I realise that this is a vague post. I would like to provide more information I am just really at a loss for what or where to look. Any pointers most welcome, any suggestions about where I should look most welcome.
Below is a sanitized copy of the cron output log. You can see the tidyverse loading up again and again whereas it should just appear once when the script runs per day.
When the script does run fine it should accumulate a data frame for 4 time horizons and it outputs a message like so:
fungame: Gathered data for cohort: 2020-03-27 horizon: 30
fungame: Gathered data for cohort: 2020-03-27 horizon: 90
fungame: Gathered data for cohort: 2020-03-27 horizon: 180
fungame: Gathered data for cohort: 2020-03-27 horizon: 365
After this the script combines these prediction vectors onto a data frame and then sends to AWS s3. However, it looks like it's spinning it's wheels since many times I see the message e.g.
fungame: Gathered data for cohort: 2020-03-27 horizon: 30
fungame: Gathered data for cohort: 2020-03-27 horizon: 90
So in this case it only managed to get 2 of the 4 predictions.
If this kind of issue sounds familiar to anyone please share your experience. I have a cron task that seems to be spinning it's wheels and retrying over and over which is a problem since we are billed on a per query basis using AWS Athena.
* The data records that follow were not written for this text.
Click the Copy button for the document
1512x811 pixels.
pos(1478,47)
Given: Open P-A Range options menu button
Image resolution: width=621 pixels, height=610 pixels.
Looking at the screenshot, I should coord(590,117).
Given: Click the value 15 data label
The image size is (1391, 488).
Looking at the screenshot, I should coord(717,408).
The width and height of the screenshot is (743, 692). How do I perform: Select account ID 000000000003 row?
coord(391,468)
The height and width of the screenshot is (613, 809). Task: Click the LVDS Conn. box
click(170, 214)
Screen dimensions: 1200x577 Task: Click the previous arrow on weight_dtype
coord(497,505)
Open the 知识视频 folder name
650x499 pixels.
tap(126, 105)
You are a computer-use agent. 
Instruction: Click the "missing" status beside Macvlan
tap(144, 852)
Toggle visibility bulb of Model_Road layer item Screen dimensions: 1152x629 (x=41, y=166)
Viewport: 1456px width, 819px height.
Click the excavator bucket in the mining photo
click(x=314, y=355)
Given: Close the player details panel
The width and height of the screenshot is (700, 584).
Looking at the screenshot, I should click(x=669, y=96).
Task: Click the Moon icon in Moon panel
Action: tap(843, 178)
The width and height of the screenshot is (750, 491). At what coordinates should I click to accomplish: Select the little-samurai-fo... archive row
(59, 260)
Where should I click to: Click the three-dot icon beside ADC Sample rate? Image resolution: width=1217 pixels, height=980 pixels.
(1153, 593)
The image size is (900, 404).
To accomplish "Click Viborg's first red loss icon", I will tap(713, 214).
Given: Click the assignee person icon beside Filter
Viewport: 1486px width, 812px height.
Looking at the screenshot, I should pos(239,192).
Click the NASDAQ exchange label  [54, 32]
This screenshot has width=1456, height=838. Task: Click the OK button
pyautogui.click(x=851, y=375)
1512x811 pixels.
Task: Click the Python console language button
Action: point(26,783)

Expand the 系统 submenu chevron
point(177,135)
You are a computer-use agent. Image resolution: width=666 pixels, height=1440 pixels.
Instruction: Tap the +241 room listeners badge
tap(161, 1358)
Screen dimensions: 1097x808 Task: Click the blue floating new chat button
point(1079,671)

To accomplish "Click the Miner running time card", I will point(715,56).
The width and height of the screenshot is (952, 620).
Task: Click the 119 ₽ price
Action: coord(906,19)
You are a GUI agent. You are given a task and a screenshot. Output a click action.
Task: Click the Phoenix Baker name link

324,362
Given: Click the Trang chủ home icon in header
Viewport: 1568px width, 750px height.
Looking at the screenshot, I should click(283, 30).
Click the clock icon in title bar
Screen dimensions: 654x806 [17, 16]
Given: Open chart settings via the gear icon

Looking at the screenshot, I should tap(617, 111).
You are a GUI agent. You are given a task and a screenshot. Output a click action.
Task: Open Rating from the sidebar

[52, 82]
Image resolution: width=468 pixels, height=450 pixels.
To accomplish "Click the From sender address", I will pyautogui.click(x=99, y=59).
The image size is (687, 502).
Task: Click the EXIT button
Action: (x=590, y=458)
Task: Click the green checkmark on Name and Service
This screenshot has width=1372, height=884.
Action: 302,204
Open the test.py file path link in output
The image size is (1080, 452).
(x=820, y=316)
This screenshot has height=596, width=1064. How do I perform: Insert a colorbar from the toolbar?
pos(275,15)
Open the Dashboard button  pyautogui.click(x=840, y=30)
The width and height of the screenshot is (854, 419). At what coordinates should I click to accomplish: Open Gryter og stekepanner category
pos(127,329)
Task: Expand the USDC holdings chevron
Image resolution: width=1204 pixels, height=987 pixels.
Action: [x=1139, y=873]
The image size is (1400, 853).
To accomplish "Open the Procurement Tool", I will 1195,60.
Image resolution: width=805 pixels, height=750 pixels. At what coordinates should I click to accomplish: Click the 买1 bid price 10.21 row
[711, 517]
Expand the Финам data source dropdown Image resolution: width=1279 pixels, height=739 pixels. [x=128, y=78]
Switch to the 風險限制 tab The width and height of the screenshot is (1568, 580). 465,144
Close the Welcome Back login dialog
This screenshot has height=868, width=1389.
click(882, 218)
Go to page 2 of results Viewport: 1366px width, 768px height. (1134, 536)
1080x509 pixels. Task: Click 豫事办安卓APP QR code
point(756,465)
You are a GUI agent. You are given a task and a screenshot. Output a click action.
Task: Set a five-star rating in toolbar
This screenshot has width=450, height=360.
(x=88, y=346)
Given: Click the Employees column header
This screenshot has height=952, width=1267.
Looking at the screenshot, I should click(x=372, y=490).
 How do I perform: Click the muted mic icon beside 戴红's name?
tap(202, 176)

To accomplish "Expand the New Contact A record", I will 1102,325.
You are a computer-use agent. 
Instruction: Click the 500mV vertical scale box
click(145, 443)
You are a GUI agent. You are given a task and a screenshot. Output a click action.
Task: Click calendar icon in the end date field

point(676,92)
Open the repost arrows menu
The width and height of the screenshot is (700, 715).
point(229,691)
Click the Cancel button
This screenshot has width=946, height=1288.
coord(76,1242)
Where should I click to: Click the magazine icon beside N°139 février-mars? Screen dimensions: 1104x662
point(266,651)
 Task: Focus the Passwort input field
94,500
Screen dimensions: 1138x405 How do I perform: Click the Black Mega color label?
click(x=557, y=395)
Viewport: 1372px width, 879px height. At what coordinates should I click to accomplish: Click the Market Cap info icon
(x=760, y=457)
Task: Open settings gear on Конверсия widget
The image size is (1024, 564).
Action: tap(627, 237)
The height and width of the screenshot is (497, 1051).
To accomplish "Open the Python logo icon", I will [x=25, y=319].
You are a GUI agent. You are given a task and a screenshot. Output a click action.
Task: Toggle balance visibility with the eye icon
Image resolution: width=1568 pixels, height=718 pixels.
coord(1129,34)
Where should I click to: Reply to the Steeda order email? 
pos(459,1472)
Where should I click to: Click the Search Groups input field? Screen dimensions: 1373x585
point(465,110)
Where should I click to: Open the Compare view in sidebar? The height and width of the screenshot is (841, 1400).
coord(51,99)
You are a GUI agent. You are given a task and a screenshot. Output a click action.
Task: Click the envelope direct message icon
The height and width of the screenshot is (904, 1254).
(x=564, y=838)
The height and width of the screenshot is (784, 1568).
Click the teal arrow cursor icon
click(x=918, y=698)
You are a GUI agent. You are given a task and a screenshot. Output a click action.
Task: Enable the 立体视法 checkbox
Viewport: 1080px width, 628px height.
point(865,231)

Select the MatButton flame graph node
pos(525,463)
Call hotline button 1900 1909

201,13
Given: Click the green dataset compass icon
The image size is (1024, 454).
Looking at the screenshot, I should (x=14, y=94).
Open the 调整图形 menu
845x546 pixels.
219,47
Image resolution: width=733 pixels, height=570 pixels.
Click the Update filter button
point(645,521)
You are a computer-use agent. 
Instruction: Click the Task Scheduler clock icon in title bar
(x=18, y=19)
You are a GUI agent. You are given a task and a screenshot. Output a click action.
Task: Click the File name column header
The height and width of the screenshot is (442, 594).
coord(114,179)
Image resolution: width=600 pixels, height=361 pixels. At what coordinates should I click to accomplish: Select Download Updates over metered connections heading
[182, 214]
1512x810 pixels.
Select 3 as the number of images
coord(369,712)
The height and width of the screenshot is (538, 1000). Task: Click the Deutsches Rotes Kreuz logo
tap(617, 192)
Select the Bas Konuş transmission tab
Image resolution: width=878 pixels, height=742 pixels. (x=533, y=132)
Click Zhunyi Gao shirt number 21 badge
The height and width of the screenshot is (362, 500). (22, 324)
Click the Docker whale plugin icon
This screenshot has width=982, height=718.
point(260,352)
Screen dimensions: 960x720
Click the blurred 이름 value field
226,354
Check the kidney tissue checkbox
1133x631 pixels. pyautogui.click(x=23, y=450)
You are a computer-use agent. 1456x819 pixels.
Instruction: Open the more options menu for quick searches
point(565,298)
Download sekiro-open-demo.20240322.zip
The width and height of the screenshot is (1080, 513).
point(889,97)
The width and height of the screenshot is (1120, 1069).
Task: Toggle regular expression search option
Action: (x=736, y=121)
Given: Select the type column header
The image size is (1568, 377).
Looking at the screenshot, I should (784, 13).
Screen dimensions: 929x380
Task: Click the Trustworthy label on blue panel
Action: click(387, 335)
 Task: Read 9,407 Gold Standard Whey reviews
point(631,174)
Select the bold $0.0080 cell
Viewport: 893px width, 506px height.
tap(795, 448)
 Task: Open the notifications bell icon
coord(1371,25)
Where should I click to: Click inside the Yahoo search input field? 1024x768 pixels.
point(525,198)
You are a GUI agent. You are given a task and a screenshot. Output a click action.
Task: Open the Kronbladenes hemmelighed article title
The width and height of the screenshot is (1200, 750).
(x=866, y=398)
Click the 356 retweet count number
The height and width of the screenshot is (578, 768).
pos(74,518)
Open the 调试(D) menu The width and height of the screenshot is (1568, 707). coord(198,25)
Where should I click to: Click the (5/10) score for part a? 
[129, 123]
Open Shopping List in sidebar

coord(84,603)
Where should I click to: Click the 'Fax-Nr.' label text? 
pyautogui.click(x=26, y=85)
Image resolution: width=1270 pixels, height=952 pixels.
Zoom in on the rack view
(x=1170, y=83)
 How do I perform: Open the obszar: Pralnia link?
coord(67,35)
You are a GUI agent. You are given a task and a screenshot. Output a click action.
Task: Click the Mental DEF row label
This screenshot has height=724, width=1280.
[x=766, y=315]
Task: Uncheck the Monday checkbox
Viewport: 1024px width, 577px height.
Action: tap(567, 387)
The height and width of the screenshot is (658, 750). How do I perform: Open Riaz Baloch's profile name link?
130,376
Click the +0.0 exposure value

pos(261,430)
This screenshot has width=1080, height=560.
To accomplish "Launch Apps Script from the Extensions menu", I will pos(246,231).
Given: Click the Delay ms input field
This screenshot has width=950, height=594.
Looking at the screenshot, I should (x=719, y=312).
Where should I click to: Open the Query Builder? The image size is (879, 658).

When I open the cronR gui and load the file my_schedule.cron I see my job:
## cronR job
## id: fungame_revenue_predictions
## tags: predictions
## desc: Fungame daily revenue predictions
* 14 * * * /usr/lib64/R/bin/Rscript '/home/rstudio-doug/analysis/radhoc/revenue_model/cron_scripts/cron_run.R' fungame 7 >> '/home/rstudio-doug/analysis/radhoc/revenue_model/cron_scripts/cron_run_fungame.log' 2>&1
I'm not to familiar with how cronR and the crontab work or the relationship between them. Could the fact that I have pressed the 'load crontab schedule' within the gui several times duplicated the job? I don't think so because when I run crontab -e
in the terminal I only see a single job. I wondered if I might have inadvertantly duplicated the scheduling of this job by reloading the schedule several times. But that might be an irrelevant diversion, I really do not know why this is happening?